Page MenuHomePhabricator

Implement call to data vendor
Closed, ResolvedPublic8 Estimated Story Points

Description

As part of the prototype, security-api defines a FEED_PATH in docker-compose.yml and reads the file located there when it runs init-db.js to import the data into its database. There is currently no method to pull in updated data. As part of this ticket:

  • evaluate if the fixed FEED_PATH is the best practice for (temporarily?) storing a gzipped file
  • write a script that's expected to 1. call a third-party provider's API 2. save the return gzipped file somewhere 3. repeat this process on a schedule (systemd afaik)
  • ensure that init-db.js can still access the updated file, wherever it is

Dependencies:

Details

TitleReferenceAuthorSource BranchDest Branch
Retrieve today's feed from providerrepos/mediawiki/services/ipoid!54stranadd-feed-retrievalmain
Customize query in GitLab

Event Timeline

Niharika set the point value for this task to 8.Dec 20 2022, 5:26 PM

We'll need to do some additional work to round out the pipeline, which so far looks like this:

  • Daily (TODO):
  • run node ./get-feed.js which will download today's feed into tmp/today.json.gz
  • run ./diff.sh ./tmp/yesterday.json.gz ./tmp/today.json.gz which will create ./.tmp/statements.sql. It also creates, but then deletes, ./tmp/yesterday.json which is the sorted json. We might want to consider saving this to re-use although I think the code is easier to read if we just redo this step every day.
  • run ./import.sh which will create tmp/sub/query*.sql batches to run node ./update-db.js $FILE_PATH on.
  • TODO: We should rename today.json.gz to yesterday.json.gz in preparation for the next day's run.

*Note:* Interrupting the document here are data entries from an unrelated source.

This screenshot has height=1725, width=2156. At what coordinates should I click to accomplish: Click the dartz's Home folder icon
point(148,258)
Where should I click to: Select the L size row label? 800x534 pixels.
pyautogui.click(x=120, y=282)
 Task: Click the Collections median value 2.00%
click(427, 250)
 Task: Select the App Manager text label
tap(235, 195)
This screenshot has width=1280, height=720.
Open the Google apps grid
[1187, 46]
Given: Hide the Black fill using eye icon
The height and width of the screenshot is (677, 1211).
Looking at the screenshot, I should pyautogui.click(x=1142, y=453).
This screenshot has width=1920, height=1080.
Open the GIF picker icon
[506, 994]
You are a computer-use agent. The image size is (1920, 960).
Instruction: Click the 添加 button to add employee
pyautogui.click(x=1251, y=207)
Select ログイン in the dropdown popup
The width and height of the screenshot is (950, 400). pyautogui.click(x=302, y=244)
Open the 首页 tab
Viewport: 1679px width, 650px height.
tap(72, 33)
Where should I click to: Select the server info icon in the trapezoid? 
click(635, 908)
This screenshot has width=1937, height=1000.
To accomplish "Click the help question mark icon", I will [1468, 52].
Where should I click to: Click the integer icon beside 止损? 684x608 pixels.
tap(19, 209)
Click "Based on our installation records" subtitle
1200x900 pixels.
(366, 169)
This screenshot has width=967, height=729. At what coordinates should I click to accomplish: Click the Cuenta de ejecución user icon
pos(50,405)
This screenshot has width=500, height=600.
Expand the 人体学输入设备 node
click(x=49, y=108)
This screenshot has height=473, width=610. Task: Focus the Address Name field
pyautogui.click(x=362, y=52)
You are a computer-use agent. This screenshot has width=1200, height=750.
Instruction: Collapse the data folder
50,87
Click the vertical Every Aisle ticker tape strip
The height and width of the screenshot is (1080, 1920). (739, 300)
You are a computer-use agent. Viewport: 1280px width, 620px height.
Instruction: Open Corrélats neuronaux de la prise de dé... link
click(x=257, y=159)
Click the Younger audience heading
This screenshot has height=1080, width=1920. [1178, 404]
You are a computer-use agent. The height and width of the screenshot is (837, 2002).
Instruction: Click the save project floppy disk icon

We'll presumably need to write a single orchestration script to run all of these.

As part of the initial data import, we should seed a yesterday.json.gz file.

  • TODO: We should rename today.json.gz to yesterday.json.gz in preparation for the next day's run.

My understanding of the Kubernetes cron job deployment in which this script will run is that there will be no files left over after script completion; each daily run will start with a new context and filesystem. If that understanding is correct, then on each run, we'll need to download yesterday and today's files.

  • TODO: We should rename today.json.gz to yesterday.json.gz in preparation for the next day's run.

My understanding of the Kubernetes cron job deployment in which this script will run is that there will be no files left over after script completion; each daily run will start with a new context and filesystem. If that understanding is correct, then on each run, we'll need to download yesterday and today's files.

SRE have confirmed this is the case.

That's fine, technically. I think I have some concerns regarding recovering from drift. The ideal pipeline would be every day we pull a feed and we have confidence it's the latest feed. If it's not, I think things break? eg. we pull "today" but it's actually yesterday's. We pull "yesterday" and it's actually 2 days ago so the diff is actually re-creating the state of the db and things will fail because it'll try to insert duplicate IPs.

🤔 Maybe I'm overthinking it? We get Date.now() and use that to look for a feed and if it doesn't exist, wait an hour and try again? Maybe that's drift risk-free?

That's fine, technically. I think I have some concerns regarding recovering from drift. The ideal pipeline would be every day we pull a feed and we have confidence it's the latest feed. If it's not, I think things break? eg. we pull "today" but it's actually yesterday's. We pull "yesterday" and it's actually 2 days ago so the diff is actually re-creating the state of the db and things will fail because it'll try to insert duplicate IPs.

Yeah, I think we should use Date.now() as mentioned below, and avoid using latest in the call to the vendor.

🤔 Maybe I'm overthinking it? We get Date.now() and use that to look for a feed and if it doesn't exist, wait an hour and try again? Maybe that's drift risk-free?

I don't think you're overthinking it :)

One thing that I think would help is to have a dataset table that tracks an ID of the dataset we've imported, and its status. The dataset ID can be the date we've used to download, e.g. if calling https://feeds.spur.us/v2/anonymous-residential/20230625/feed.json.gz then we store 20230625 as a row in the dataset table, and we have a couple of statuses, e.g. "Complete", "Error", "In progress". (Then it would probably also make sense to reference this row in actor_data, so we can find when a given record was first added to the actor_data table.)

The import process can also use the dataset table to check for last successful import, so if we have a full import on 20230829, and 20230830 fails, then on 20230831 the script would be able to see that it needs to download and diff data from 8/29 and 8/31 instead of 8/30 and 8/31.

This will also help with hiccups in Kubernetes job creation that can allow jobs to sometimes either get duplicated or not fire at all.

So, I think the table could look something like:

IDStatus
20230829Complete
20230830Error
20230831In progress

Chatted with @Tchanders and we have a general consensus that this direction is where we want to head. I'm going to punt the key req to T339331: Prepare for initial data import on production servers and document this work as part of T341122: Implement daily data update routine which seems to better encapsulate our current problem (frail imports).